So, do you begin cooking with a live lobster or a dead one? Certainly it should still be alive within a matter of minutes prior to cooking unless it has been previously frozen. While plunging the live lobster into the pot will surely be fatal, the thrashing tail is likely to cause burns from the boiling water or at the least, a mess.
From a scientific standpoint, the muscles toughen with the shock of hitting the boiling water, which means more chewing for the diner. If you go for the plunge method, put the lobster in head-first which should kill it pretty much instantly.
Some cooks are concerned about humanity issues of cooking a live lobster. In fact, research indicates the lobster has no central nervous system or cerebral cortex to register stimuli, thus the creature mostly likely can feel no pain. However, killing the lobster just before cooking is the preferred method.

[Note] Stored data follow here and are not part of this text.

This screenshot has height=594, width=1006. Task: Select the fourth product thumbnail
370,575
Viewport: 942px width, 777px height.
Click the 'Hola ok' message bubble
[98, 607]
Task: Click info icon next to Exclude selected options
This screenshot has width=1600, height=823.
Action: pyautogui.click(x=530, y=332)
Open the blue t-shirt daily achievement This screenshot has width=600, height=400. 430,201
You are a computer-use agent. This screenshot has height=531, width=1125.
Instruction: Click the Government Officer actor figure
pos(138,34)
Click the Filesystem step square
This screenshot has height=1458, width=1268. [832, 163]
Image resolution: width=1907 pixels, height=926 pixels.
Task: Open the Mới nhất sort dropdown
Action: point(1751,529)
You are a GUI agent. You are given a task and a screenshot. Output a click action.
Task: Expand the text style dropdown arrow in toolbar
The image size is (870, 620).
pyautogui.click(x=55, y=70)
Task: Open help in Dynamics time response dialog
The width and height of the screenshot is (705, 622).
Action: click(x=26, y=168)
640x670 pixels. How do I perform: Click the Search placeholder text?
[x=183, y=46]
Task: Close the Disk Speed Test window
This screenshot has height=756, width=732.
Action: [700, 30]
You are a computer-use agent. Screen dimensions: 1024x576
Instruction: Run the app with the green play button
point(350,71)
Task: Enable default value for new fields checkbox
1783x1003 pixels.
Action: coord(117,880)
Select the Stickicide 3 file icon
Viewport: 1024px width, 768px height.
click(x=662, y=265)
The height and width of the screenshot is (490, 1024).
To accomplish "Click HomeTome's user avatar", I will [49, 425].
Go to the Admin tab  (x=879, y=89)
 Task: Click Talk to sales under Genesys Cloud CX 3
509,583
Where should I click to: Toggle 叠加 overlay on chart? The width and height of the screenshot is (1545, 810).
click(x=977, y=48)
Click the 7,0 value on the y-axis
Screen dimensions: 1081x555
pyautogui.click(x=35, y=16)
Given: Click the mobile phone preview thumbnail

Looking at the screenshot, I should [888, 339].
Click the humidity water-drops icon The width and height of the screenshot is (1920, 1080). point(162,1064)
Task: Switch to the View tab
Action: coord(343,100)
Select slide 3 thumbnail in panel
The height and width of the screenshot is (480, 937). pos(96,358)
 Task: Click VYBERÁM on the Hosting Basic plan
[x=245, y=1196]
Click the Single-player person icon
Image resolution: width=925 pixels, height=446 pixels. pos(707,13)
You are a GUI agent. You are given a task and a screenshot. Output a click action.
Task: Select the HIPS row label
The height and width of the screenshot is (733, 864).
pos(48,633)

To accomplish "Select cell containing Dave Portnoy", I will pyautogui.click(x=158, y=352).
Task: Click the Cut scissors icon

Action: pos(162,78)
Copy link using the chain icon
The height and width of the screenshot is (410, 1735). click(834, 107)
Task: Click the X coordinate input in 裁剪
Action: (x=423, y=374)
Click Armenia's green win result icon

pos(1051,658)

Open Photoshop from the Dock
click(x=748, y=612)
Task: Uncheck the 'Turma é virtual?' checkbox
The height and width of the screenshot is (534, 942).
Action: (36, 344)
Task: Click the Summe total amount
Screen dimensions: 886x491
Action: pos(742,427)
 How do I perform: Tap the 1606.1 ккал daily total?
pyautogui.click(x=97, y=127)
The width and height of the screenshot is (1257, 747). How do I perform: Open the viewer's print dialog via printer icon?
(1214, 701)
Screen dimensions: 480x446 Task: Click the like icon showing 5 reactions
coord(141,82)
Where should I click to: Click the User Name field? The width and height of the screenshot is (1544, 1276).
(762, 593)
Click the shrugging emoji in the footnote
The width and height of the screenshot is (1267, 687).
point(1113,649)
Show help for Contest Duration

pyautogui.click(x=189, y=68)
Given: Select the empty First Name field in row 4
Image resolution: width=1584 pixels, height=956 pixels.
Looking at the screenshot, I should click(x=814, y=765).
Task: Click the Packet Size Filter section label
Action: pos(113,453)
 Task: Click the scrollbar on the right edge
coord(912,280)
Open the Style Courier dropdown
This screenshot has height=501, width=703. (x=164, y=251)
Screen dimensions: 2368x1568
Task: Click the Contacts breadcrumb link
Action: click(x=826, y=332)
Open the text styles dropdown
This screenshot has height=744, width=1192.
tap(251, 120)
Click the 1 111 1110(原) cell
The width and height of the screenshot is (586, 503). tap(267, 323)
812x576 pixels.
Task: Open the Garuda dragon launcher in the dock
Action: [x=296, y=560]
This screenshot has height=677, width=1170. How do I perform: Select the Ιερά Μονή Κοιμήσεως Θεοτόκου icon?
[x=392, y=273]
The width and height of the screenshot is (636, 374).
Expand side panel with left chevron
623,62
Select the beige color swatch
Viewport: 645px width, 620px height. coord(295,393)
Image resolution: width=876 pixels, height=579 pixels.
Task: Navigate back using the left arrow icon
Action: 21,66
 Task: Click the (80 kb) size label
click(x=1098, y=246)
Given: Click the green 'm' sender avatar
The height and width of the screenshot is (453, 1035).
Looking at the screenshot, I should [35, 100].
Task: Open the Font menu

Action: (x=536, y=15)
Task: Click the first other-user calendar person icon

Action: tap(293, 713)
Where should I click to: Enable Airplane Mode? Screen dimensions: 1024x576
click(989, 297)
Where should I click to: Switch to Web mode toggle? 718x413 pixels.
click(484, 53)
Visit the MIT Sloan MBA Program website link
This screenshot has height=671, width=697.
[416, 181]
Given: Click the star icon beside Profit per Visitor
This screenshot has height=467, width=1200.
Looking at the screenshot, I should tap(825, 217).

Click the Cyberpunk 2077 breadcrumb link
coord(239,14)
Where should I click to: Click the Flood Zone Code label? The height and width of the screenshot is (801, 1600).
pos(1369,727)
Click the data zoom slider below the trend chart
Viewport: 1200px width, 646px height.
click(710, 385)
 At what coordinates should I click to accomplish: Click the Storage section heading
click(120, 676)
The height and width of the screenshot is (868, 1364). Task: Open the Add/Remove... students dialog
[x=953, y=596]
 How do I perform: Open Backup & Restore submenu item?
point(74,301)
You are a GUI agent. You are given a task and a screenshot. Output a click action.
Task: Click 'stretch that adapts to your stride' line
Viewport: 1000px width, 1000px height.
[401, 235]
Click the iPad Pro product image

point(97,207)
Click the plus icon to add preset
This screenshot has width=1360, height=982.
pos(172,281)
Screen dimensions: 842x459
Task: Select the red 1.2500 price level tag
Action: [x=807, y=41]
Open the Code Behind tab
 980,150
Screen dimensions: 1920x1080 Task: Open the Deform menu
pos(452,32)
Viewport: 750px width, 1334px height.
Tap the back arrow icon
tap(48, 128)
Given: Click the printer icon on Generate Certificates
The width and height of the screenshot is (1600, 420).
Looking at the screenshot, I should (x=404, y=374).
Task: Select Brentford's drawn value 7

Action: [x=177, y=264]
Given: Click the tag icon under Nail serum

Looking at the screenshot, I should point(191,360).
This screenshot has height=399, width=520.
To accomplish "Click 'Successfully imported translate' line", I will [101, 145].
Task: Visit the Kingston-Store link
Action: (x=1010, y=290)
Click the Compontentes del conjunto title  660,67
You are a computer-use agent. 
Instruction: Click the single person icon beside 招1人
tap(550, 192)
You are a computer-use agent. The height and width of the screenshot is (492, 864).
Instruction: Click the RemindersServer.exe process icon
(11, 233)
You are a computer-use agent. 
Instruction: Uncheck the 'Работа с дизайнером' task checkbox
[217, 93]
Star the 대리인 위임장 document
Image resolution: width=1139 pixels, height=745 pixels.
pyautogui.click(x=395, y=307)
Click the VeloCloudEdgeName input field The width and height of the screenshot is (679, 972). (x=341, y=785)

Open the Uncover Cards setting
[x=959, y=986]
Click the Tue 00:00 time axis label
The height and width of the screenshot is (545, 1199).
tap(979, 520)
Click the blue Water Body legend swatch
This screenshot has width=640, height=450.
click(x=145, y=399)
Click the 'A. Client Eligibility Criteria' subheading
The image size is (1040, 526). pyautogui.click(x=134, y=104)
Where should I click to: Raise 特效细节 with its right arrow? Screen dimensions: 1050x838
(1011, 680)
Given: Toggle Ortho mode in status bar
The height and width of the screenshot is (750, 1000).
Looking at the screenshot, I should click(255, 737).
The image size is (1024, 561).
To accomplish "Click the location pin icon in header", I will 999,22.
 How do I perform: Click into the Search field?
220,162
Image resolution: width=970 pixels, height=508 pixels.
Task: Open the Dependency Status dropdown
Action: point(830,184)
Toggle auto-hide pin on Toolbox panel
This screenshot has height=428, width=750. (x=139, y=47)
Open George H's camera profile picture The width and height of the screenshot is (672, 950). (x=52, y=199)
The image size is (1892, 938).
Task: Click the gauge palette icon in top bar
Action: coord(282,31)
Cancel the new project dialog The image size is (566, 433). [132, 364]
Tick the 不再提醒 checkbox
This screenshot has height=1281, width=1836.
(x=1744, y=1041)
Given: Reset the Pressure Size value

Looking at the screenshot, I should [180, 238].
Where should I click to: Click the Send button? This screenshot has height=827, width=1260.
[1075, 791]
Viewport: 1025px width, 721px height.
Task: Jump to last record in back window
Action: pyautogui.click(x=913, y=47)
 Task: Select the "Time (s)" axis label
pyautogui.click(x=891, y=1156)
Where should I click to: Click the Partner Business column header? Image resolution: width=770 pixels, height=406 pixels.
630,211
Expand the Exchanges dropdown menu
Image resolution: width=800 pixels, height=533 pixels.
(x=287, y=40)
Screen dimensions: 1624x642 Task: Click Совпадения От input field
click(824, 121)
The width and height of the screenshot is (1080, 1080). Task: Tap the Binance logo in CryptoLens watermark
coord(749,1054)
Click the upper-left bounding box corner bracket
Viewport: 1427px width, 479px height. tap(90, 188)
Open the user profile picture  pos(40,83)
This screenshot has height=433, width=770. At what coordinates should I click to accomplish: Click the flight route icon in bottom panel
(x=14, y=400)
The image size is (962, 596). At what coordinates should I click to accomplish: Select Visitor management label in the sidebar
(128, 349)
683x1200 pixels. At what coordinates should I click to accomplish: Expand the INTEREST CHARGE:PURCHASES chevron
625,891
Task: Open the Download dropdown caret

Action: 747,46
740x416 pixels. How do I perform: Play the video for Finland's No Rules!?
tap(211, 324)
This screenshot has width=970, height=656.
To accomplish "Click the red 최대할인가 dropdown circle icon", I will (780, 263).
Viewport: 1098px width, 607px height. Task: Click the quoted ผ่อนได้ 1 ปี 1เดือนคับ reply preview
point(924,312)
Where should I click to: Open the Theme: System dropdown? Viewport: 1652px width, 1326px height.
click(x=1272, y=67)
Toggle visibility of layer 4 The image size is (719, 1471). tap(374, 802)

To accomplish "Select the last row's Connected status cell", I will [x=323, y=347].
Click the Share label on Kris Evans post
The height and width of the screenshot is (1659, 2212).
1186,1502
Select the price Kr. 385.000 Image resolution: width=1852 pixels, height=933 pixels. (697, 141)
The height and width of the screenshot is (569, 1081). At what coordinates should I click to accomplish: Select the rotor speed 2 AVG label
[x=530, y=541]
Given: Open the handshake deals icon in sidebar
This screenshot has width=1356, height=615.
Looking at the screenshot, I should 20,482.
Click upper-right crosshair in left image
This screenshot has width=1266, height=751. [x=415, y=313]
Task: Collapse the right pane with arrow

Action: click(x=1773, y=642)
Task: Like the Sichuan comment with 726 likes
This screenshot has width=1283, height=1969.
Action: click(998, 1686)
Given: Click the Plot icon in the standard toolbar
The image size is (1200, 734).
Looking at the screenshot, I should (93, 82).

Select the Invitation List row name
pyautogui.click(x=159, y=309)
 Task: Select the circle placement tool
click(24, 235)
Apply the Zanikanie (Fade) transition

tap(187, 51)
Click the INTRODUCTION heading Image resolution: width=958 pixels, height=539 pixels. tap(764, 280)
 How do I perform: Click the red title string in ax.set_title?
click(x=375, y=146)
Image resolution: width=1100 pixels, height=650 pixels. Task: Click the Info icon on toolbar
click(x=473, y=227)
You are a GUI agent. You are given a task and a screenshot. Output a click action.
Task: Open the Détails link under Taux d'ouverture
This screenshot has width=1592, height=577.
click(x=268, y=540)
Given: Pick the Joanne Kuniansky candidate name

There are several ways to accomplish this. Putting the lobster in the freezer an hour before cooking will do the trick. Quicker yet is to plunge the tip of a sharp knife straight down right behind the lobster’s eyes.
"Some cooks’ practice is to drive a sharp heavy knife point-first into a spot just above the midpoint between the lobster’s eyestalks (more or less where the Third Eye is in human foreheads). This is alleged either to kill the lobster instantly or to render it insensate—and is said at least to eliminate the cowardice involved in throwing a creature into boiling water and then fleeing the room. As far as I can tell from talking to proponents of the knife-in-the-head method, the idea is that it’s more violent but ultimately more merciful, plus that a willingness to exert personal agency and accept responsibility for stabbing the lobster’s head honors the lobster somehow and entitles one to eat it. (There’s often a vague sort of Native American spirituality-of-the-hunt flavor to pro-knife arguments.) But the problem with the knife method is basic biology: Lobsters’ nervous systems operate off not one but several ganglia, a.k.a. nerve bundles, which are sort of wired in series and distributed all along the lobster’s underside, from stem to stern. And disabling only the frontal ganglion does not normally result in quick death or unconsciousness."
For those who do not wish to wrestle with a thrashing lobster prior to cutting the spinal cord, place the lobster in a large pot in the sink. Begin filling with cold tap water and gradually increase the heat factor of the tap water until it is hot. This will desensitize the creature so you can cut the cord and put it into the pot or cut it in half for further cooking.